## [Work item]
Once you reach the line that holds "You are a computer-use agent. This" in the listing below, output it and every line after it through the line that holds "Click the insert", word for word.

## [Records for this task]
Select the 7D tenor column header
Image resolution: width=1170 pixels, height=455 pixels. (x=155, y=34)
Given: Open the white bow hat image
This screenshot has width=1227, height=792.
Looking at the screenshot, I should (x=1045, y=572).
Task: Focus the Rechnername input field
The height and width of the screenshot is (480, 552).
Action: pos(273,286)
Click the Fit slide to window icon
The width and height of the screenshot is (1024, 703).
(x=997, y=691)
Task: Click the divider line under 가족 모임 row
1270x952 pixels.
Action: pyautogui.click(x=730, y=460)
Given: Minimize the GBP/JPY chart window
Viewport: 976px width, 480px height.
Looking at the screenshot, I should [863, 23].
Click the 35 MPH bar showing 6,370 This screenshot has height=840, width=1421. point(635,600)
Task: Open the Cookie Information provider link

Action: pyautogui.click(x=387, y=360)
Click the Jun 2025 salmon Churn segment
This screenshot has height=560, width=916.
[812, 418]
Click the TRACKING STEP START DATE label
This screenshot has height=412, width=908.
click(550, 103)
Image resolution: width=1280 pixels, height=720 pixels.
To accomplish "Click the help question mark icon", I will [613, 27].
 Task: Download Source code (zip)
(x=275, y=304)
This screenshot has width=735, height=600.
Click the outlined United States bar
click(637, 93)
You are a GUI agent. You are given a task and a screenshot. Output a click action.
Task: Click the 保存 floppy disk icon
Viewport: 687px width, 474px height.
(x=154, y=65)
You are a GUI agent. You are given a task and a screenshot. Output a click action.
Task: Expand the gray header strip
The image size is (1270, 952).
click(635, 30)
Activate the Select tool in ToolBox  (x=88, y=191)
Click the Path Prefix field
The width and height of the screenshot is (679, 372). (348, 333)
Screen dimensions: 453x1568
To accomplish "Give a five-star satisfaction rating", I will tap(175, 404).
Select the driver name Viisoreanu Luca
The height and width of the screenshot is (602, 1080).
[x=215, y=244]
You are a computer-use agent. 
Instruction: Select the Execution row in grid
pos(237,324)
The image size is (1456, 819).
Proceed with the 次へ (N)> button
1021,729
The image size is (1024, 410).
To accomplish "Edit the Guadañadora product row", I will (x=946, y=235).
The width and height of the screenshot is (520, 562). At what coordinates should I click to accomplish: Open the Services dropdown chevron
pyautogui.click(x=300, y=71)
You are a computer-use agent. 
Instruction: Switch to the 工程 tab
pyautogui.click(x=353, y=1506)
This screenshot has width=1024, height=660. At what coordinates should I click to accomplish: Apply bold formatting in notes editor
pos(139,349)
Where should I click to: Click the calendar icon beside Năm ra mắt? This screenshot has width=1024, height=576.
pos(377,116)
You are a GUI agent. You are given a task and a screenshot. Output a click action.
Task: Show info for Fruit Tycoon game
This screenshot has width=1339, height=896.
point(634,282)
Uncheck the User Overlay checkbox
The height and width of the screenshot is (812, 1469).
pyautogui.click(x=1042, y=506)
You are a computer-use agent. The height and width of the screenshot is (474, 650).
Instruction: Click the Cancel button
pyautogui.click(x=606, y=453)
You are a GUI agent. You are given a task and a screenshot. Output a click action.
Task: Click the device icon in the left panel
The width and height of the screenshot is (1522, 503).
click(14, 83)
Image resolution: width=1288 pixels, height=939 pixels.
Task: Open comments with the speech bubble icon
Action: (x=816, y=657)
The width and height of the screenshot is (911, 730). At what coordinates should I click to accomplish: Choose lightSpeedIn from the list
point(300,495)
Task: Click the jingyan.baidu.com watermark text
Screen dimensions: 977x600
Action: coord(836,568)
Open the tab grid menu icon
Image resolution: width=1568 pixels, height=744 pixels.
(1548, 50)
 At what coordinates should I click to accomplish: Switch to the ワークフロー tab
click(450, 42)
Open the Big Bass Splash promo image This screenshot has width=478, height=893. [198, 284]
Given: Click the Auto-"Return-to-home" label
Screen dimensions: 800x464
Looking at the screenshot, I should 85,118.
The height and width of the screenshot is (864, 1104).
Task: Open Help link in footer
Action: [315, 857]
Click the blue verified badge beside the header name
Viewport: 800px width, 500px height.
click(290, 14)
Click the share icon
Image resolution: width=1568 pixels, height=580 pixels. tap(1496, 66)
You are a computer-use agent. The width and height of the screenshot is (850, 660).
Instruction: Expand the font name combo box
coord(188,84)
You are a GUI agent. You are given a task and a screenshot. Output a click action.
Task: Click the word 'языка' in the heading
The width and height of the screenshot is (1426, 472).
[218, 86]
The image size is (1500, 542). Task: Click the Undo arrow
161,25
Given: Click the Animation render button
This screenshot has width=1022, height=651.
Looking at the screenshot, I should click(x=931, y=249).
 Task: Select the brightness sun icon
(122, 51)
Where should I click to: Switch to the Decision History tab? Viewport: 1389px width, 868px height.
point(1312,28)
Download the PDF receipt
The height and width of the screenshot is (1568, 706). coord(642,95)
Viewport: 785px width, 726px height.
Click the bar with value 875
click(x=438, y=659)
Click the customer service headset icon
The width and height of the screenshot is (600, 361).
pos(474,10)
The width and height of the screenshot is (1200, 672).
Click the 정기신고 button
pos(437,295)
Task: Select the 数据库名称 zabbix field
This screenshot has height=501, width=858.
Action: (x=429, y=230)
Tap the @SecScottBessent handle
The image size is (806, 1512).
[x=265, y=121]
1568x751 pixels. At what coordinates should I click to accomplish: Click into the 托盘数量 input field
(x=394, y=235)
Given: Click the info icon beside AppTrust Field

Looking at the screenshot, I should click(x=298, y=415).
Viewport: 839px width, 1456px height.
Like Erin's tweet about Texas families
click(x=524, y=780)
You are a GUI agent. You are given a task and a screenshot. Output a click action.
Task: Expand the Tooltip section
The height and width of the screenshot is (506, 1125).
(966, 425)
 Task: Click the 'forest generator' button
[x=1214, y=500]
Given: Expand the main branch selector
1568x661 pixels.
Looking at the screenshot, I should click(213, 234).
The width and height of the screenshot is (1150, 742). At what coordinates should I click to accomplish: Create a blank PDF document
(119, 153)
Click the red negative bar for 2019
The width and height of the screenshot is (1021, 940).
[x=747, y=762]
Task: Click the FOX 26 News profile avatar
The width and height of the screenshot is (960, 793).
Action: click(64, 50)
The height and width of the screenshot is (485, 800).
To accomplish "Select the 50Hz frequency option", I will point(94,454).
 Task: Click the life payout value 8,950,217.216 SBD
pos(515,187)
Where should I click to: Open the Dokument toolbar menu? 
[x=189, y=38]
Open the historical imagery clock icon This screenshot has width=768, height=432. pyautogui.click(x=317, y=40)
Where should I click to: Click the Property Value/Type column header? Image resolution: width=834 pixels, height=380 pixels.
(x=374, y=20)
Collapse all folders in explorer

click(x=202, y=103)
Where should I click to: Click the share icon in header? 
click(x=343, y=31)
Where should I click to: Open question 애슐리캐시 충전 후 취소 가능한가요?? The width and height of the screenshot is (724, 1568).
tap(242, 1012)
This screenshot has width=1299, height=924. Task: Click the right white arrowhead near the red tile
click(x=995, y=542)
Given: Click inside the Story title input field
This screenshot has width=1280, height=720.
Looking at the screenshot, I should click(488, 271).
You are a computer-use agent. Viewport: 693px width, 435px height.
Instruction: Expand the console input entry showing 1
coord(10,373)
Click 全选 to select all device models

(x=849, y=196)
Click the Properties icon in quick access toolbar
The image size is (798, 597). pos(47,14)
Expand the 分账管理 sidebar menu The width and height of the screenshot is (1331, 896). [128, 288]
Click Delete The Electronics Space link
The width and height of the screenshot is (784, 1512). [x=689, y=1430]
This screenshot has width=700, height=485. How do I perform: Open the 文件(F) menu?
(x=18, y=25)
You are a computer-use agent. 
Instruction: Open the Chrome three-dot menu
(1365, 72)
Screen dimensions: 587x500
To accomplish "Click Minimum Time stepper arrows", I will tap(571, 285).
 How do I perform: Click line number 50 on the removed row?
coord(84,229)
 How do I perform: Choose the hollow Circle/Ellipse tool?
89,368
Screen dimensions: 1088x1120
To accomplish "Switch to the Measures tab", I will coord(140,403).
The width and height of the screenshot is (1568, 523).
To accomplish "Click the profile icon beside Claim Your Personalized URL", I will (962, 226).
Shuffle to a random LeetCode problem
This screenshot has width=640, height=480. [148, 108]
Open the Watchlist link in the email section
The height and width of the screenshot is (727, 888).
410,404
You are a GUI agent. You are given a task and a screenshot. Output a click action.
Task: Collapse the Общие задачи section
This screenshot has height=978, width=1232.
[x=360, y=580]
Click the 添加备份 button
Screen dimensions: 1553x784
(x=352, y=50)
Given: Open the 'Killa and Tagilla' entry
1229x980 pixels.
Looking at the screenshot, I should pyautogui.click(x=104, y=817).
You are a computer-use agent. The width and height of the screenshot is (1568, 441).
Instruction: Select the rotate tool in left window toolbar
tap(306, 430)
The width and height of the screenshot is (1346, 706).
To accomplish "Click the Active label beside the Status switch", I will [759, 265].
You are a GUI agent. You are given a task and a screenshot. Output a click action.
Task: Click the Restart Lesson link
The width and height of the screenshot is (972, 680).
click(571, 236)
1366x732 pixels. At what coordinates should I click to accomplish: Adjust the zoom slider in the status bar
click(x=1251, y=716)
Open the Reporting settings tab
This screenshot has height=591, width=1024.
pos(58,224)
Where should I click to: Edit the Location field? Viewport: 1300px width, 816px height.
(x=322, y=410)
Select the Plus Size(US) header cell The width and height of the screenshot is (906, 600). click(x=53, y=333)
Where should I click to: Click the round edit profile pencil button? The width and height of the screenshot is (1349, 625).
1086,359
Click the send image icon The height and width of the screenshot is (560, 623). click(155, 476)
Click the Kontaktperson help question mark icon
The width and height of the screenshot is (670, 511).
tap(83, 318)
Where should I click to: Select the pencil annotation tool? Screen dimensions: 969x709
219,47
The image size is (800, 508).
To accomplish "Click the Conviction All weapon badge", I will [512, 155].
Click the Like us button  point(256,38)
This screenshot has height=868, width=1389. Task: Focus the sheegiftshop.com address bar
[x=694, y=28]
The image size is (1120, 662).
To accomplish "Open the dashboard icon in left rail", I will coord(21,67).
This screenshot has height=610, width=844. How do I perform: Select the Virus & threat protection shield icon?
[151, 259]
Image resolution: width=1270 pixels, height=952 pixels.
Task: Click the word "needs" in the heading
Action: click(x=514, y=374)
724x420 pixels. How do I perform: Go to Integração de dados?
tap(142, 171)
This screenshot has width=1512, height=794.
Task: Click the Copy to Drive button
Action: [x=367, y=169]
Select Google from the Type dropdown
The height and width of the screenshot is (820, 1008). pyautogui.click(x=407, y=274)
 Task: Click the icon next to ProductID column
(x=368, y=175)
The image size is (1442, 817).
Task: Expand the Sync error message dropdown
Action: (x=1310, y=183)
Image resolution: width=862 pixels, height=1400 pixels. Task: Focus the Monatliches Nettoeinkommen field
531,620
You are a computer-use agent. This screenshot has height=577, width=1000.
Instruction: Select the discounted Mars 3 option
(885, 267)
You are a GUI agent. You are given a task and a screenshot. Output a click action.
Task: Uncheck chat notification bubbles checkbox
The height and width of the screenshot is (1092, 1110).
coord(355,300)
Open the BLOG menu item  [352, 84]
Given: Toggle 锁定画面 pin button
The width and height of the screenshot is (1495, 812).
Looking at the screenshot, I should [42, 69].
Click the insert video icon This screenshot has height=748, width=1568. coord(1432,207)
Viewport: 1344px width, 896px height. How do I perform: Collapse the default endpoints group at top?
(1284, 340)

## [Output for this exercise]
You are a computer-use agent. This screenshot has height=577, width=1000.
Instruction: Select the discounted Mars 3 option
(885, 267)
You are a GUI agent. You are given a task and a screenshot. Output a click action.
Task: Uncheck chat notification bubbles checkbox
The height and width of the screenshot is (1092, 1110).
coord(355,300)
Open the BLOG menu item  [352, 84]
Given: Toggle 锁定画面 pin button
The width and height of the screenshot is (1495, 812).
Looking at the screenshot, I should [42, 69].
Click the insert video icon This screenshot has height=748, width=1568. coord(1432,207)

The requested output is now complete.